Reviewing measures taken by the government over the past two weeks to slow the spread of COVID-19, Health Minister Hamad Hassan said: “The data to date is good, but the situation remains precarious and fraught with caution.
“If our society follows the instructions and guidance, it will successfully prevent the worst, which is the quick spread of the disease, similar to what happened in different countries around the world. We saw that no health system was able to cope with the epidemic when it had invaded society.
“The local spreading rate is still low due to the commitment of the fearful and disciplined community. The number of cases was doubling every five days, but today and with the efforts of everyone, we are close to reaching the goal of the number doubling every 10 days.”
However, the minister added: “Lebanon is still at risk, and sliding would be very dangerous and fast if we do not know how to manage the battle.”
As reports continued to be made of people violating home quarantine and night curfew rules, the Lebanese Army Command took to social media to urge citizens to “stay home and refrain from wandering unless it is absolutely necessary (to leave the house).”
During a Cabinet session on Thursday, Lebanese Prime Minister Hassan Diab was said to have hinted at taking “harsh measures in response to the violations that are happening.”
Meanwhile, the government was reconsidering its plan to fly home Lebanese expatriates trapped abroad by the COVID-19 outbreak after its proposed mechanism was rejected by a number of countries.
Director general of civil aviation at Rafic Hariri International Airport, Fadi Al-Hassan, said: “The number of people who wish to return to Lebanon and have registered their names in the Lebanese embassies ranges between 20,000 and 22,000 Lebanese expatriates, as per the figures of the Ministry of Foreign Affairs.”
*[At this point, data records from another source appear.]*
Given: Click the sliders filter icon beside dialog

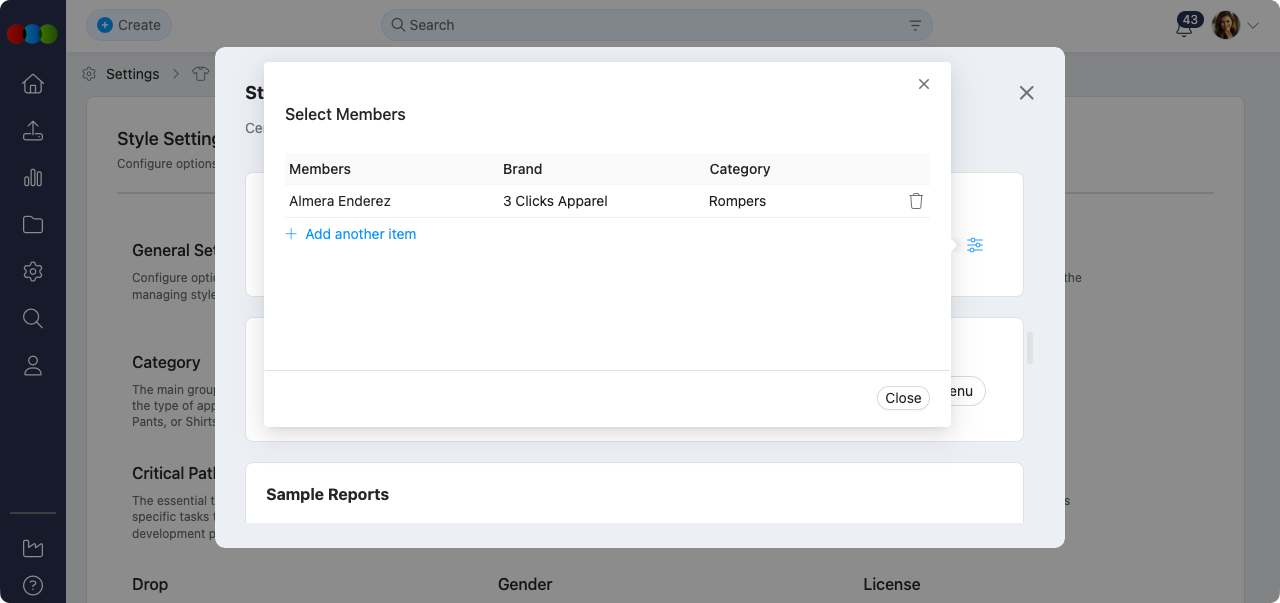Looking at the screenshot, I should [975, 245].
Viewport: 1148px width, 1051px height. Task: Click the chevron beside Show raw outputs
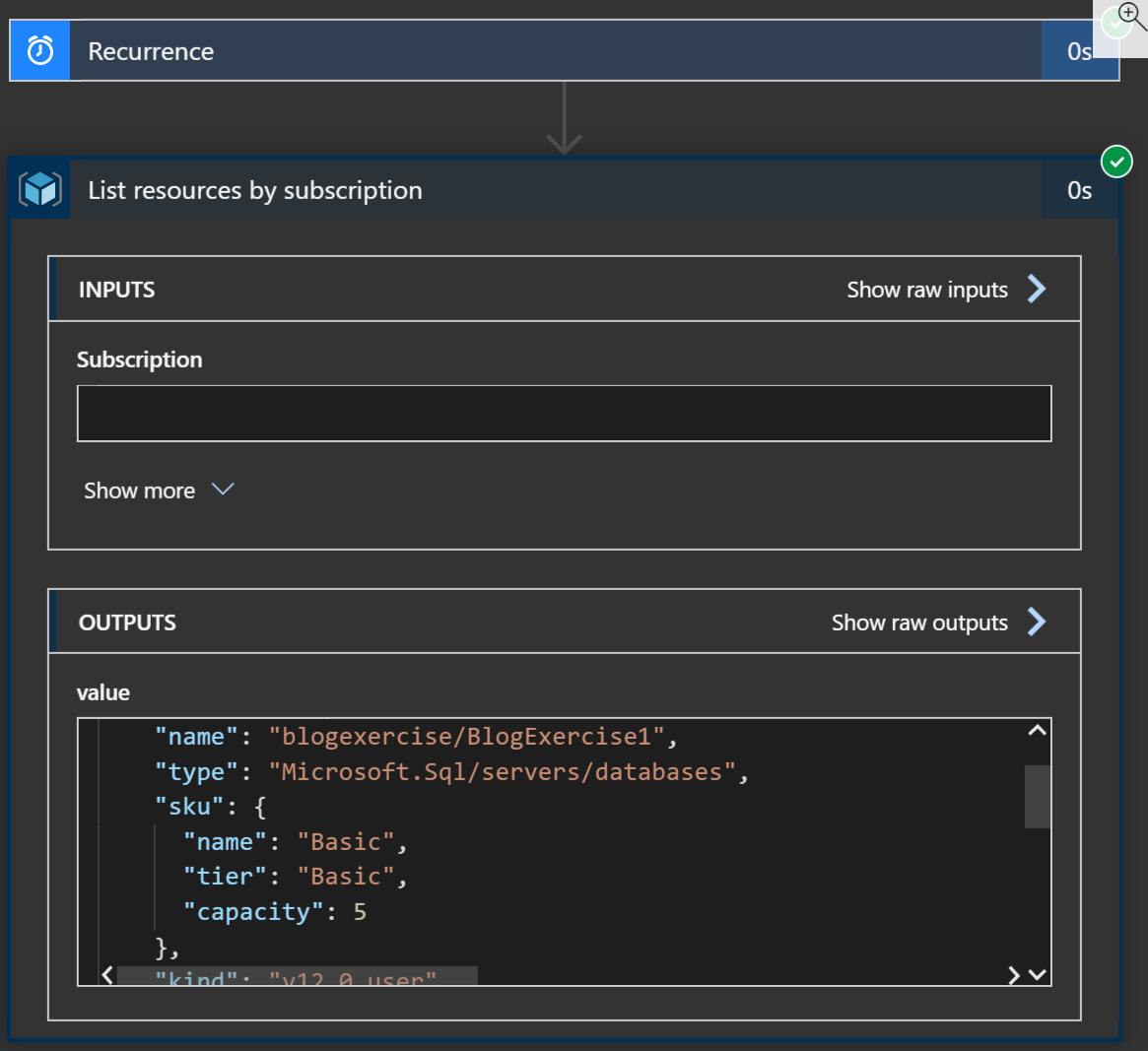pos(1037,622)
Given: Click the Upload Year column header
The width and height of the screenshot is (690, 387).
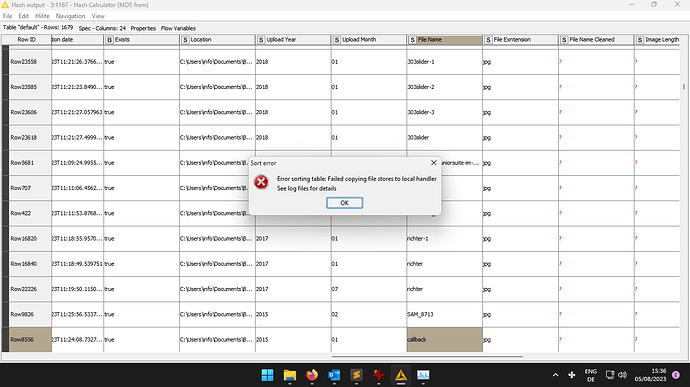Looking at the screenshot, I should click(x=293, y=40).
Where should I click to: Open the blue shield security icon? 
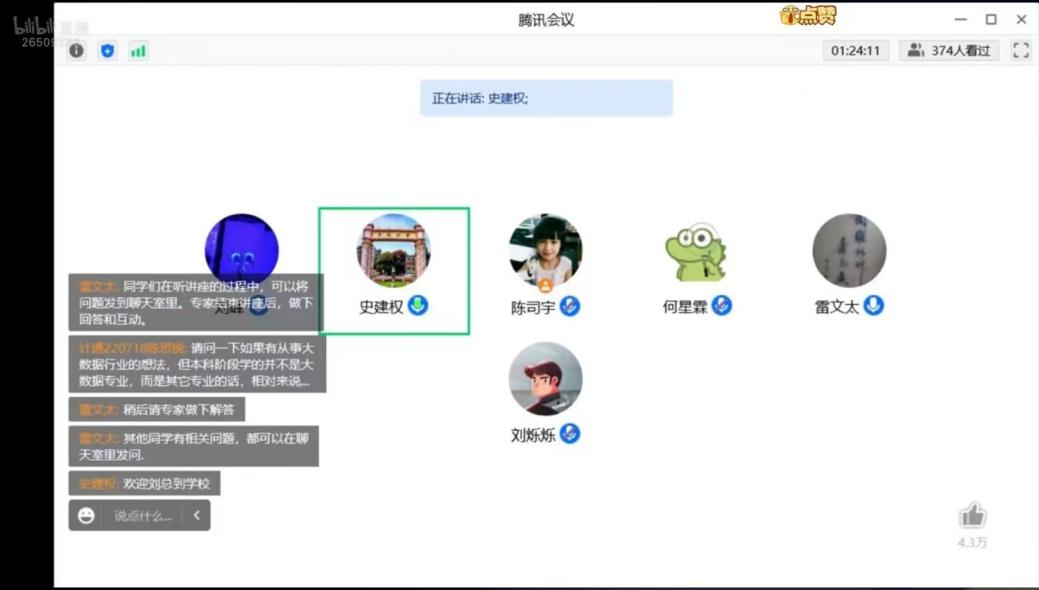107,51
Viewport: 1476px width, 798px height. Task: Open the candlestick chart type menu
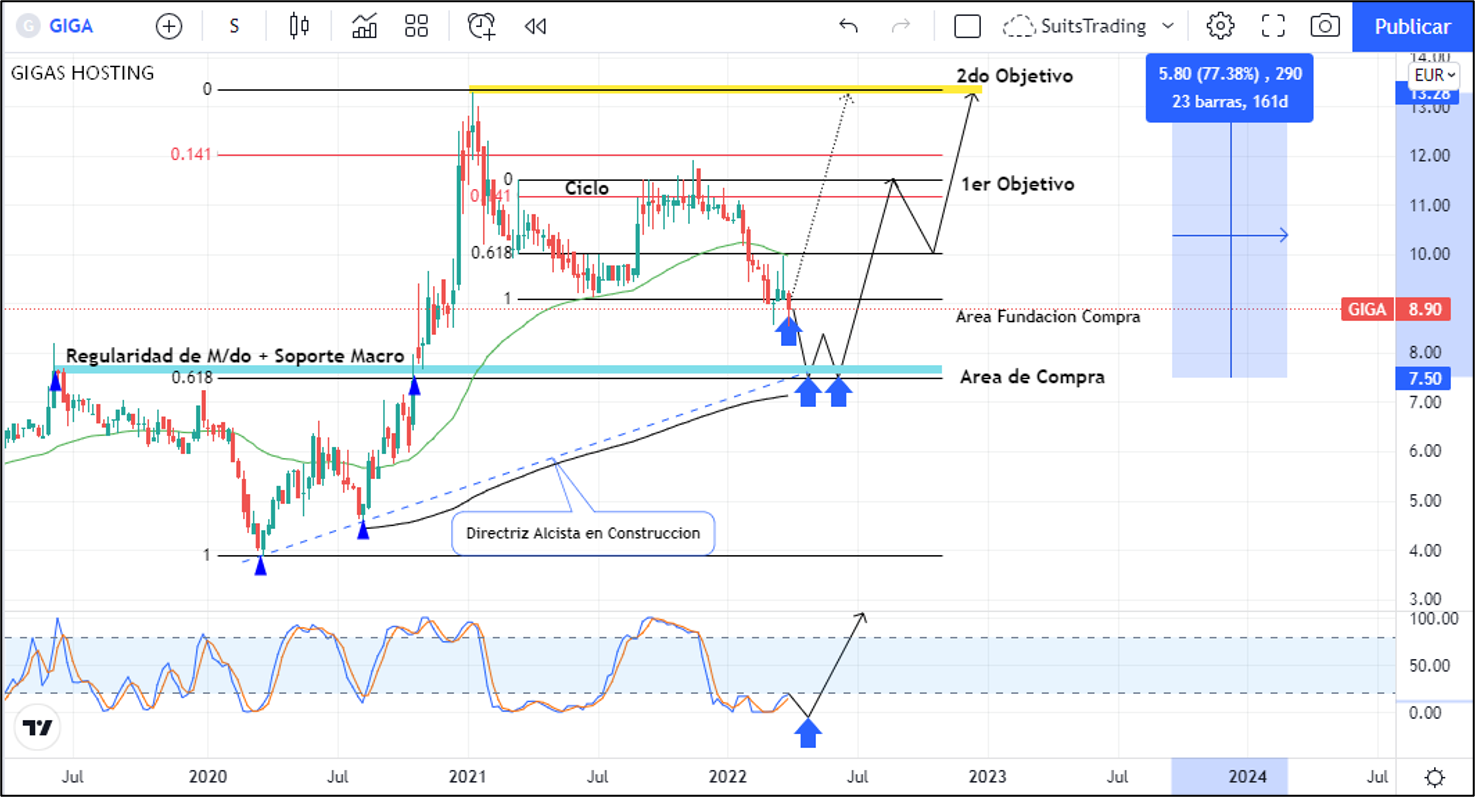(299, 26)
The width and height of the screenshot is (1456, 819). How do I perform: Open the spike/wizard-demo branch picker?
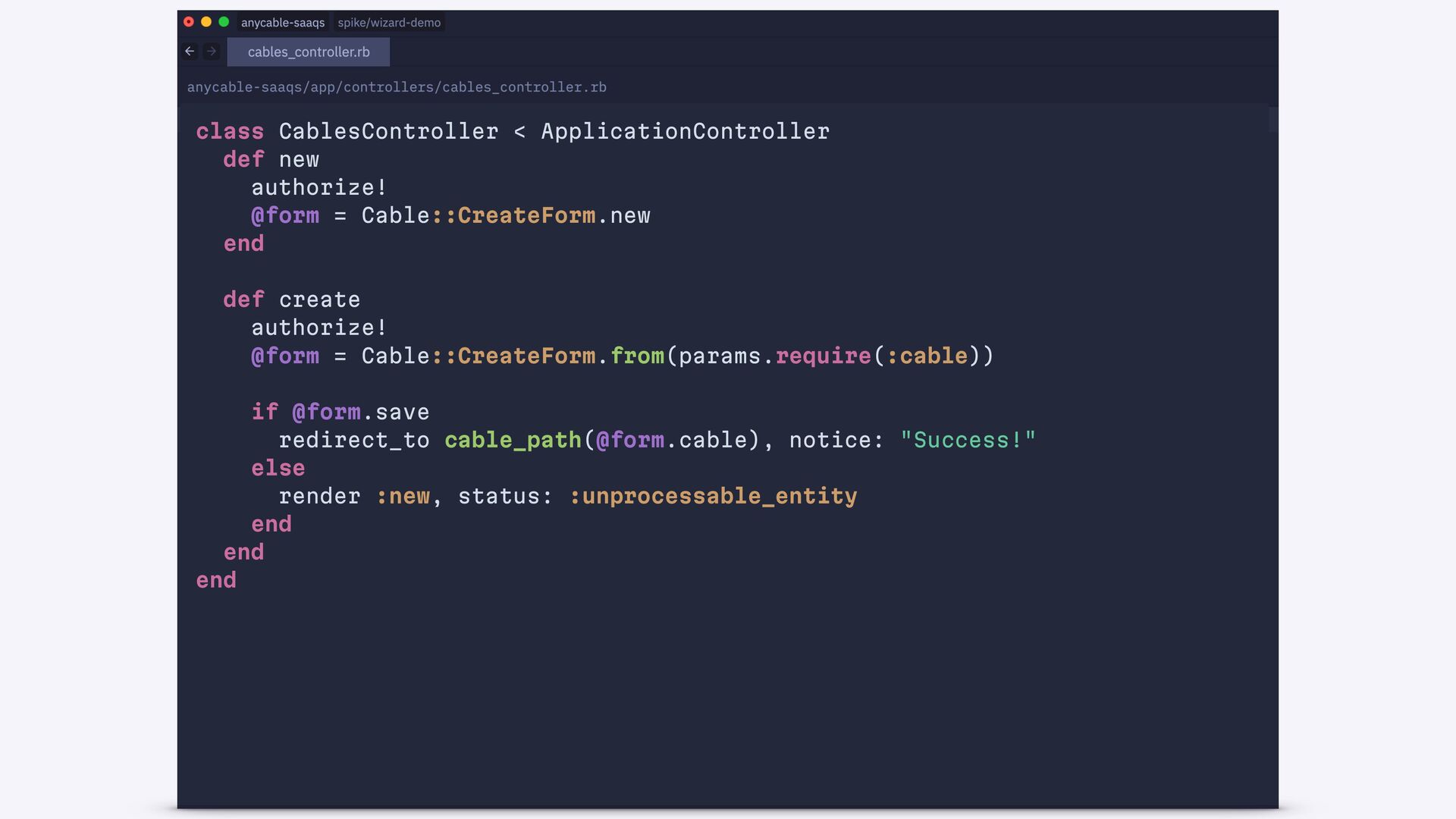[389, 23]
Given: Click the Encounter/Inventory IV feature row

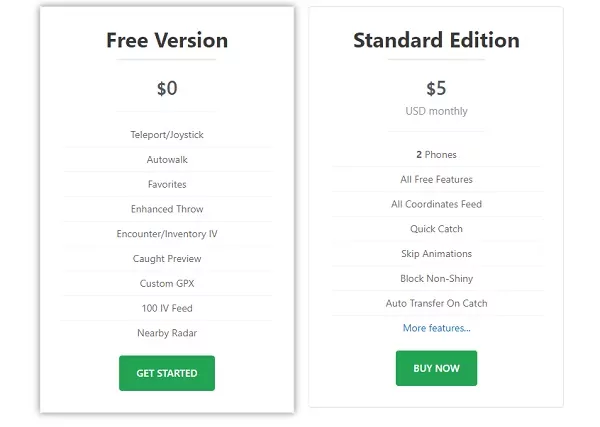Looking at the screenshot, I should (167, 234).

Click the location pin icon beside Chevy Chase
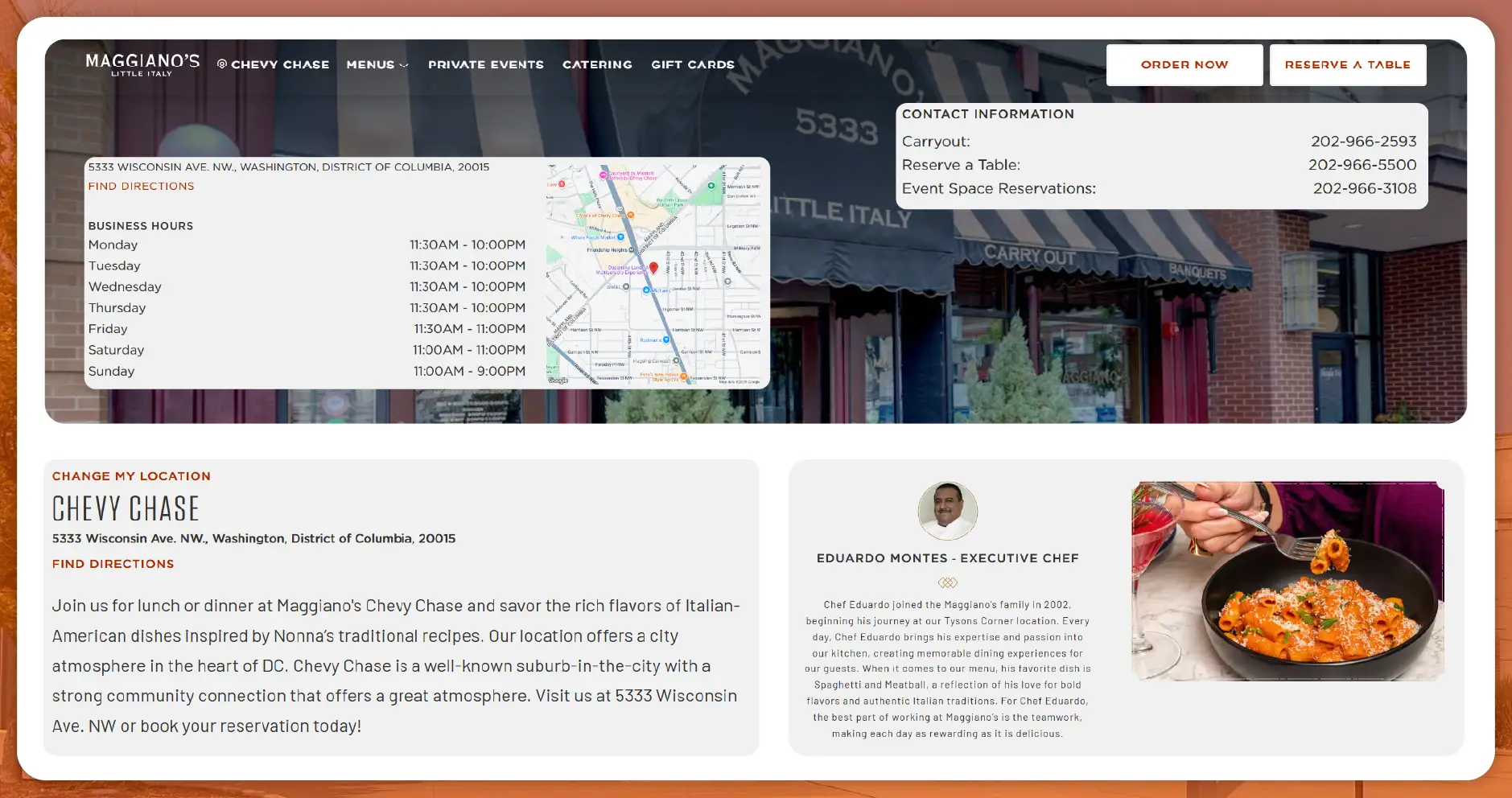click(x=222, y=64)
Addressing the Cabinet meeting on the issue, Lebanese President Michel Aoun said: “The return of Lebanese expatriates from abroad requires careful organization because the steady increase in their number necessitates applying exceptional measures that guarantee the safety of the returnees and their surroundings.”
Diab said: “We are forced to make changes to the return mechanism, and the tests (for COVID-19) will be conducted at the airport in Beirut. This will require a great effort.”
Agreement was also reached on the return of Lebanese students from abroad, especially those struggling financially due to the Lebanese banks’ restrictions on the transfer of dollars to foreign countries.
The Amal Movement and Hezbollah were preparing to quarantine returnees, including their supporters from African countries, in dedicated hotels in the south of the country.
The two parties have tried to reassure residents in the areas that will host the returnees. During a visit to the Khiam border region on Thursday, Hezbollah MP Ali Fayyad said: “Strict measures will be taken to prevent the situation from going out of control.”